Bolivia to analyze lifting Covid measures, despite Kraken variant
By Gabriel Romano
La Paz, May 10 (EFE).- Bolivian Health Minister Jeyson Auza reviewed the last three years of the coronavirus pandemic in his country and told EFE that before the government suspends the pandemic health emergency authorities will analyze the health situation amid the spread of the new Kraken variant and the winter flu season the country is experiencing.
The minister said that despite the World Health Organization’s decision to declare the international Covid emergency at an end, Bolivia will keep the biosecurity measures in place “for a little longer,” including the obligatory use of facemasks in closed spaces, until the winter disease season is over.
“(If) the winter period ends and we’re continuing to have the same (favorable) indicators, we can say with full security that we’ve gotten to a new normal and that no extreme measures are needed,” he said.
In addition, he said that the new Kraken coronavirus variant has been detected in the provinces of La Paz and Cochabamba and thus “genomic vigilance” will be maintained.
Bolivia faced the sixth wave of infections last December but after that registered a sustained decrease in the numbers of Covid cases, despite slight occasional upward blips.
Auza said that to deal with the transition process from an epidemic disease to an endemic one, the decision was made to “move up” flu vaccinations starting in March to inoculate about two million of the most vulnerable members of society.
He emphasized that starting when Luis Arce became president in November 2020, before the second wave hit, Bolivia’s change in its strategy to contain the pandemic has been based on “active epidemiological vigilance” instead of lockdowns.
The government’s decision to “rule out” the possibility of quarantines “has been the most appropriate,” given that it has allowed for “controlled exposure to the virus,” Auza said.
When the first Covid cases were detected in March 2020, then-interim President Jeanine Añez initially implemented a “rigid quarantine” for several months and then made it more flexible, while health efforts focused on providing hospital care for those suffering from serious cases.
However, Auza said that in late 2022 it was decided to strengthen anti-coronavirus measures at the most basic health centers to prevent Covid-19 patients from needing oxygen or hospitalization.
In addition, he emphasized the decline in the lethality index from 6.2 percent during the first Covid wave in July-August 2020 to the 2.7 percent experienced during the second wave in early 2021, when vaccines still had not arrived, and then to the 0.1 percent lethality level in the sixth wave now that immunization is widespread.

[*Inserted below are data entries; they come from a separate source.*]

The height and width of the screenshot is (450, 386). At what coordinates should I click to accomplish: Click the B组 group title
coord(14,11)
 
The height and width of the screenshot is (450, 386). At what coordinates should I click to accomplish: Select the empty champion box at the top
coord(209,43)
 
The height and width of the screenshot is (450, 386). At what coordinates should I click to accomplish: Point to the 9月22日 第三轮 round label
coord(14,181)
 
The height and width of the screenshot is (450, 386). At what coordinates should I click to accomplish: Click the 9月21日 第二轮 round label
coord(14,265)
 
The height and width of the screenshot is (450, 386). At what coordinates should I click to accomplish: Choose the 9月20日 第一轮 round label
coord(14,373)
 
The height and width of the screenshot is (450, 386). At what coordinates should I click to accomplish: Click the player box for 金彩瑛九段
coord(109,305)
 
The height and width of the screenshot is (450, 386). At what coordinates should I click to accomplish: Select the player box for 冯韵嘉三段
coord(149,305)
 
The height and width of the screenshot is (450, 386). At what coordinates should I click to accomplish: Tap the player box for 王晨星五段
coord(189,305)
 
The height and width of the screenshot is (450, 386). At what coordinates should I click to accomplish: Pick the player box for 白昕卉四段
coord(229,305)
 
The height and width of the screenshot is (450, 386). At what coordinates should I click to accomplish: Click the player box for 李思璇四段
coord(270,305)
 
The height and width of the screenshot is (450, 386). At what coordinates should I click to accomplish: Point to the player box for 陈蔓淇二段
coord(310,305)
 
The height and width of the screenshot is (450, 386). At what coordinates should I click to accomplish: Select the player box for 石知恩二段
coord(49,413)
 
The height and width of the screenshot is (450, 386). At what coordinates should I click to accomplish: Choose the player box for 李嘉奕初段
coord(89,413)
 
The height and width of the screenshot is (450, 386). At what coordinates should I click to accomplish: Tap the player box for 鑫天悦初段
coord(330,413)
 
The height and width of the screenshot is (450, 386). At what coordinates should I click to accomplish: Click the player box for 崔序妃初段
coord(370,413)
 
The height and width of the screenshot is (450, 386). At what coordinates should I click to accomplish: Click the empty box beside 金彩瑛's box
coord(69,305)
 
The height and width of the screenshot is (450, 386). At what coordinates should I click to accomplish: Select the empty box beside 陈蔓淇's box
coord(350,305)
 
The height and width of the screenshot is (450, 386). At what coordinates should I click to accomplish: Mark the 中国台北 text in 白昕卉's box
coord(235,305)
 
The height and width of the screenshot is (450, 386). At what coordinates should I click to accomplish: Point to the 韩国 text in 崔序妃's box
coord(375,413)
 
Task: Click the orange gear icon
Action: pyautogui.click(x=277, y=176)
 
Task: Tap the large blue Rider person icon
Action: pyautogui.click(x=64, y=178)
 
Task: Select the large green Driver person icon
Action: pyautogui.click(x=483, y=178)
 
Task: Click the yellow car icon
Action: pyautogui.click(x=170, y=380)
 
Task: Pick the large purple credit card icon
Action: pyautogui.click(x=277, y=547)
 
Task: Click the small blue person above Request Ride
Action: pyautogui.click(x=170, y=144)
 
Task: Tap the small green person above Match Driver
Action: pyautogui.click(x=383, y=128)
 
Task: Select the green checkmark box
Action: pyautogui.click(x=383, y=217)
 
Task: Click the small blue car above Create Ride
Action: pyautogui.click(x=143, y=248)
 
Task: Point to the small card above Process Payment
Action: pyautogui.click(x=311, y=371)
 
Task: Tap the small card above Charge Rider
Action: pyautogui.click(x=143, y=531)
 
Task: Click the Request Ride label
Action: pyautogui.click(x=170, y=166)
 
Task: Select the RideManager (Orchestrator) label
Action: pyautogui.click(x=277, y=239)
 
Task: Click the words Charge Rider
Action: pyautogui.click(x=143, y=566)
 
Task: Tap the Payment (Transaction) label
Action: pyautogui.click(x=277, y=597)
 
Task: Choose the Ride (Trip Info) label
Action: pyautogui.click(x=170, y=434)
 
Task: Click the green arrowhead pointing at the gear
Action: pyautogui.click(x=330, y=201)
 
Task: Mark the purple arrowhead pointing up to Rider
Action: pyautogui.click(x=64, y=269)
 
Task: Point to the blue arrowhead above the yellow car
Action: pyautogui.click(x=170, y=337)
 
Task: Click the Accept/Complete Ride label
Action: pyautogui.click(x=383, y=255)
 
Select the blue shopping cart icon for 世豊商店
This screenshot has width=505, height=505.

Auza emphasized that Bolivia, during “all waves” of the pandemic, had an average lethality index of 1.9 percent putting the country in the lowest group of nations in South America.
He also said that the mortality index and infection rate were among the “lowest” with 186 deaths and 9,972 cases per 100,000 people, respectively.
Since the vaccine began to be available in late January 2021, a total of 15,914,382 doses have been administered – if one counts first, second and third doses, along with unique components and the annual vaccine for all those over 5 years of age – among a vaccine-eligible population of more than 10.2 million.
Auza defended the requirement for people to have a vaccination card in early 2022, although it was only valid for a few days, calling it “pertinent” since it served to raise vaccination levels and helped the country achieve “herd immunity.”
More than three years after the arrival of the pandemic in Bolivia, the minister said that in Bolivia “We know the disease” and “we have the mechanisms to control it” even given the difficulties inherent in the country’s healthcare system.
Since March 2020, Bolivia has suffered 22,382 Covid deaths and 1,197,788 confirmed cases.